Enfermeiras no Hospital Northwick Park, em Middlesex, fotografadas a usar sacos de lixo nas suas cabeças e pés devido à falta de EPI.

Ela disse que o Governo tinha mostrado uma “falta de agilidade” nas primeiras semanas críticas, dizendo: “Havia um artigo no Lancet, no final de Janeiro, do Centro Chinês para o Controlo e Prevenção de Doenças, que expunha o risco. Por isso, estava lá. Podíamos e devíamos ter confinado mais cedo, por isso eu diria que precisamos de ser mais ágeis e reativos. Disseram aos laboratórios universitários para não se envolverem em testes, laboratórios que tinham feito muito mais testes do que a Saúde Pública de Inglaterra alguma vez fez. Quando se fizer a revisão do que aconteceu, haverá histórias de horror”.

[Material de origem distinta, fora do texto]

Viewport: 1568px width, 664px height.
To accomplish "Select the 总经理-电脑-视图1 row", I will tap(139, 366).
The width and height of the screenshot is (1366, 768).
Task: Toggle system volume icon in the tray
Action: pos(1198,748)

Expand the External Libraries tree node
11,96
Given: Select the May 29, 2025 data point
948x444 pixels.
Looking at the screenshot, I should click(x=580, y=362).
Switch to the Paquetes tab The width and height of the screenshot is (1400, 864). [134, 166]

Um porta-voz da Public Health England disse: “A alegação de que o PHE ignorou outras ameaças para além da gripe está errada. Dame Sally Davies participou em exercícios que planeavam especificamente um cenário de coronavirus Mers no Reino Unido, entre outras ameaças para a saúde.

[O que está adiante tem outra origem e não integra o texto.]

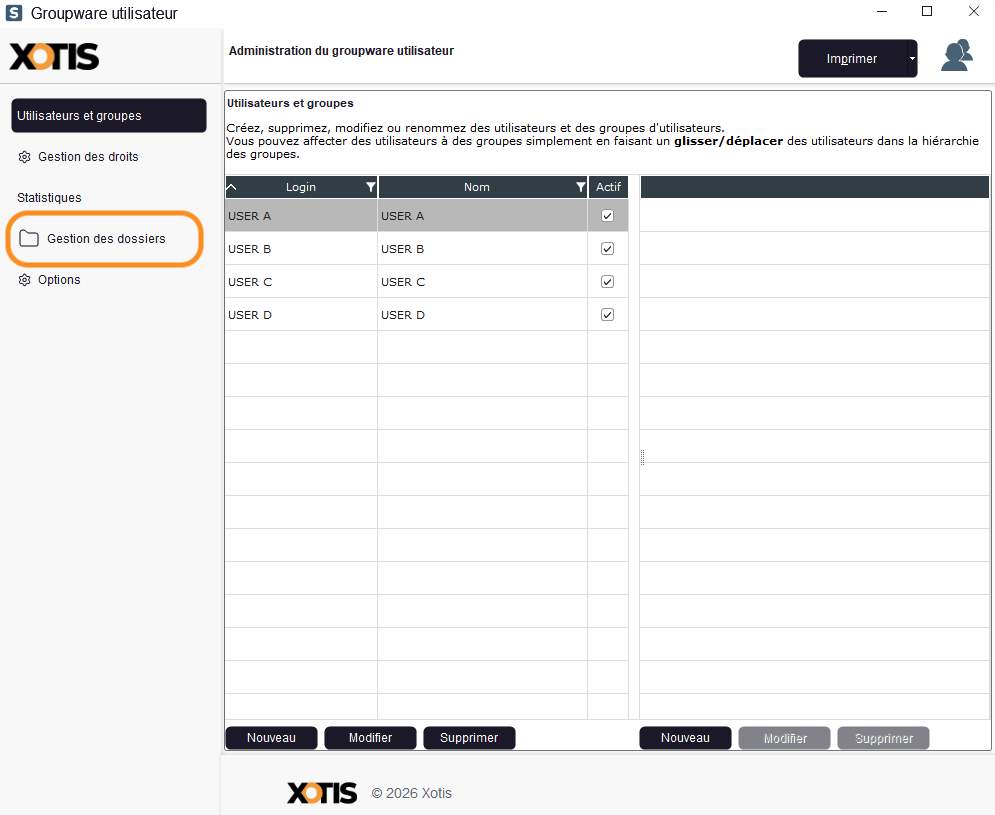Viewport: 995px width, 815px height.
Task: Click the sort arrow in Login column header
Action: tap(232, 187)
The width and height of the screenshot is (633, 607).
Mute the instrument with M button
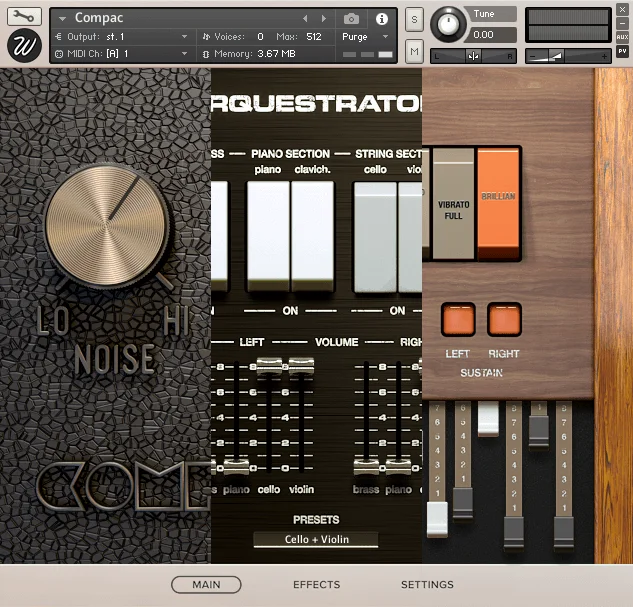coord(414,51)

“O Ministério da Saúde e Assistência Social e o Gabinete do Primeiro-Ministro têm a responsabilidade geral pelo planeamento de uma pandemia e o foco foi o planeamento de uma pandemia de gripe, uma vez que estava no topo dos riscos da Avaliação Nacional de Riscos.

“Em todo o nosso tempo de trabalho com Dame Sally Davies, concordámos que o país deveria preparar-se para todas as ameaças à proteção da saúde, incluindo infecções causadas por diferentes organismos, tais como os coronavírus”.

Um porta-voz do Ministério de Saúde disse: “Esta é uma pandemia sem precedentes e demos os passos certos no momento certo para a combater, guiados em todos os momentos pelos melhores pareceres científicos, para proteger o SNS e salvar vidas. Graças aos nossos contínuos esforços nacionais, não temos visto hospitais sobrecarregados com doentes, nem pessoas sem camas hospitalares ou ventiladores.

“Há uma enorme quantidade de trabalho a decorrer nos bastidores, que não seria possível sem os anos de preparação empreendidos para uma pandemia, incluindo a gripe e outras doenças infecciosas como Mers, Sars e Ebola”.

Esta semana, Dame Sally publicará novas propostas radicais instando os ministros a usar o “momento Covid” para dar o “maior salto em frente para a nossa sociedade desde que o SNS foi criado em 1948”.

“A saúde é o nosso principal bem para a felicidade e o sucesso económico, quer como indivíduos quer como comunidades, e como nação devemos valorizá-la”, disse ela. “A saúde não deve ser vista como uma carga nos nossos recursos – é a nossa oportunidade mais inexplorada de prosperidade. E é por isso que devemos medir, e devemos investir nela”.

As suas ideias serão expostas num novo livro, intitulado “Whose Health Is It Anyway”, publicado esta semana pela Oxford University Press e co-escrito com o Dr. Jonathan Pearson-Stuttard, vice-presidente da Royal Society for Public Health.